Friday, February 27, 2009

Creative Non-fiction part one

Correcting My Walk

I.

The boy stares in the mirror: the posters on the ceiling stretch back behind him like tall oversexed flowers whose elongated backward faces pull his eyes away from his fists, which pump at his side.

“You should practice,” his mother had said after they finished their walk. She offered him water, he wanted soda. “Make you fat,” she sighed as she pulled the glass from the cabinet and gave it to him to fill, as if to say make your choice.

She had made the suggestion as they had walked round the highway at the back end of the hospital, the oaks fat with serum, and plump crows. “Pump your arms, or your fists, and don’t put your feet in front of each other.”

The boy had only blinked back. He couldn’t see what she was talking about, as if what he was looking for was just out of his line of sight, as if it floated under him like a jellyfish under a boat.

“And don’t put your feet in front of each other,” She added, working extra hard, walking extra fast, looking back over her shoulder as if to say, hurry up.

He nodded and trusted his mother, and stared off at the line of crows.

That night he tried to relearn how to walk.

He detested staring at his doughy pale skin. He wished he had a sunburn at least, and instead looked to the ceiling lacquered with posters. And as usual the boy looked beyond the movie posters, beyond the drywall, into the bones of old sleep, in where he once dreamed of being small, lost on a rolling wave of mud, and debris; a wall that eventually overtook him. He looked into the dream as it wormholed into other old bones of his childhood, the first time he was mistaken for a girl, the way the cat had fallen asleep in his arms, the afternoon his mother was so sick she collapsed on the floor, and being so young all he could think to do was run to the door and call for Daddy.

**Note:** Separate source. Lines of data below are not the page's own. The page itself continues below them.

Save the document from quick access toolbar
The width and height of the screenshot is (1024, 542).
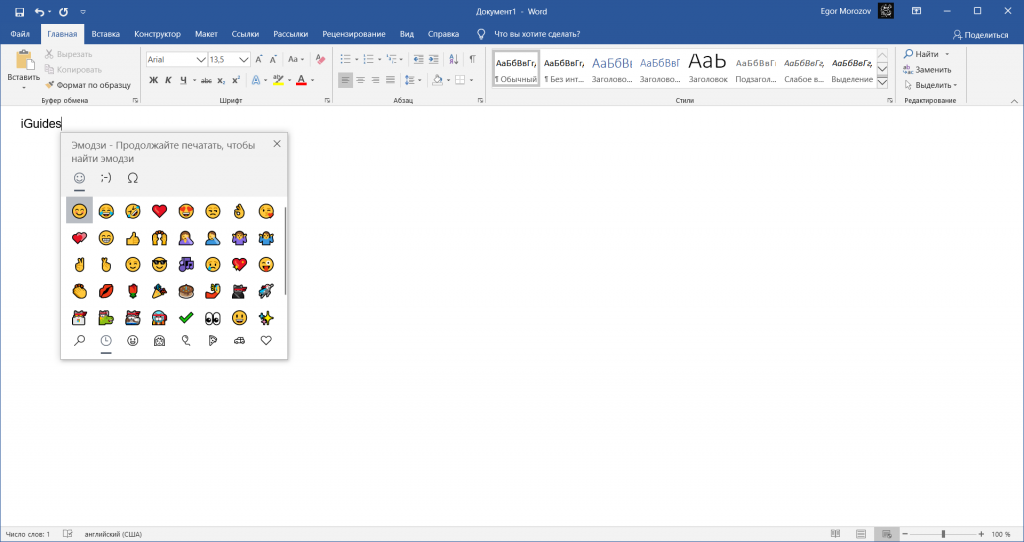[19, 12]
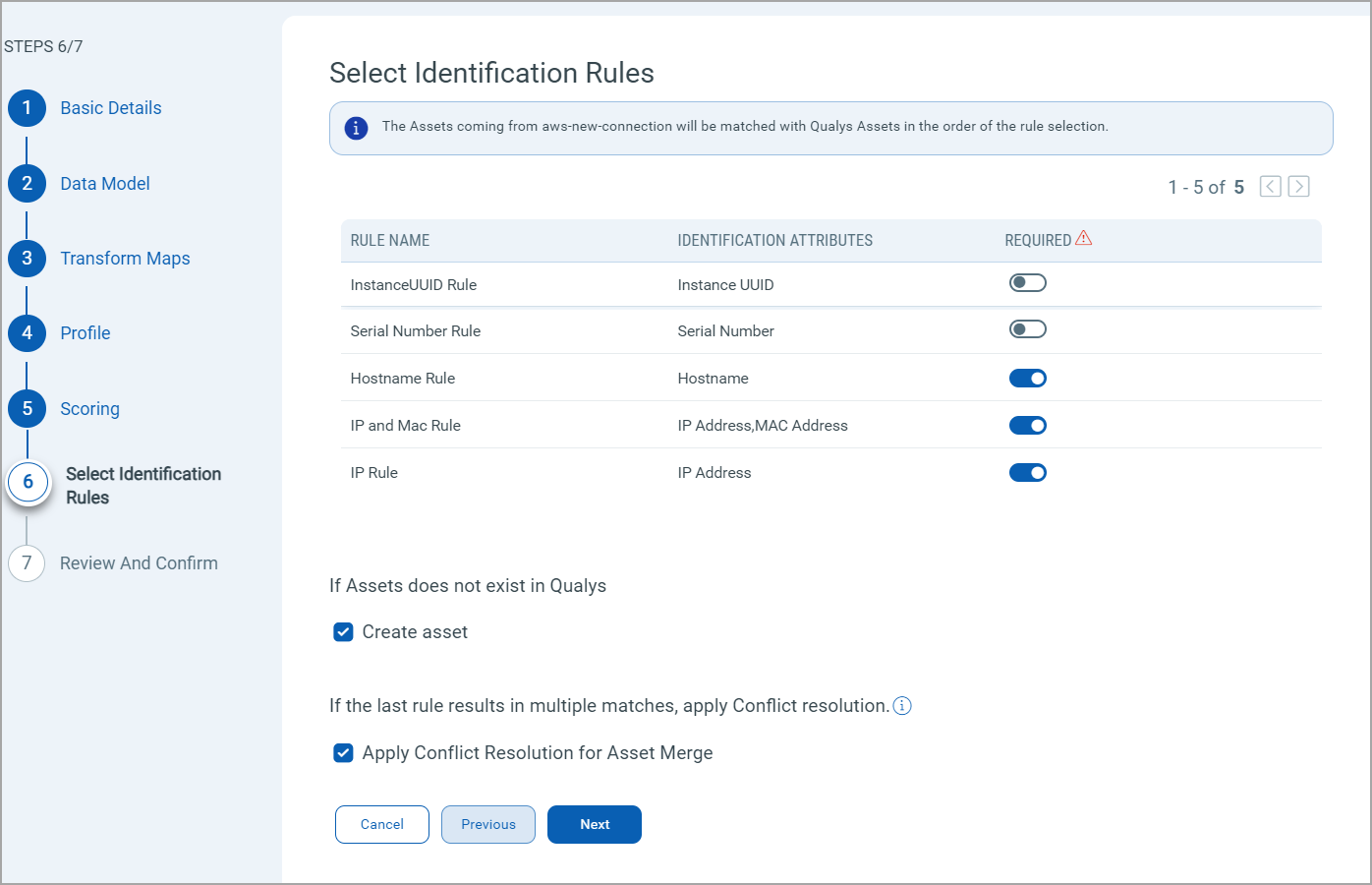The height and width of the screenshot is (885, 1372).
Task: Click the step 1 Basic Details circle icon
Action: click(27, 108)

When he looked down his hands were white, his knuckles like eight wrinkled stones.

The boy returned his eye to the mirror, the ceiling above him, and pumped his fists and marched, careful not to alternate his steps, to not move with his hips as his mother had coached.




II.

Sharp spring sunlight arcs through the warm air of my mother’s bedroom
where one by one
the costume pieces slipped, clipped and rolled
in my palms like toy dice.
The Halloween wig upon my head,
the pale red lipstick I stole from the downtown drugstore,
smacked and dabbed on tissues
as my mother and grandmother had done so many Sundays
on their way out the door.

Sun & heat floated the air.

At that moment, in my mother’s nightgown and heels,
the world became a hot wine glass, refracting light
and warming skin and voice like balm.

From then on when my parents asked me what I wanted to be when I grew up
I would say anything

But would think only this:
Transforming, existing in sunlight, my skin bristling under fabric and disguises,
the small matters of attending to beauty cluttered about me like dime-store treasure.



III

When spring nights were not so humid and my mother did not have schoolwork to accomplish she bullied me from the basement couch to walk up and down Farmville’s hilly neighborhoods of magnolia lined homes, the sloping green of Longwood’s campus below us like a pool of green felt. And on these walks she began to press upon me the most awkward of talks: sex, girls, pot, self-esteem, the future, all of which was as fuzzy to me as the haze that shimmered upon the blacktop.

“I’d rather you smoke pot, than have sex before marriage.”

She was adamant about this. I didn’t get it because I had done neither, and they had not exacted their gravity upon me yet. If her talks were the sun, I was Pluto. Not paying attention.

And it was upon these walks my mother would try to correct me.

“You swing your arms too much. Don’t walk with one foot in front of the other.”

“What?” I was never listening, usually thinking about Tina Dimocalli, the Filipino girl in my class, whose photo I kissed every night before bed. As if that would make her love me.

“You walk like a dork. Your arms, swinging as they do.” I remember rolling my eyes at her emphasis of “dork.” She continued, breaking into a weird cacophony of elbows and hips and feet that was supposed to be me.

“It’s how everyone else walks.” I said. So she was saying I walked like a spas?

“No it isn’t.”

And so I would try, modeling her graceless gait, only to eventually step back into my own stride, which now memory only rewinds to awkward: lanky, with the light sway of the hips, like a girl, like I was excited to be going somewhere.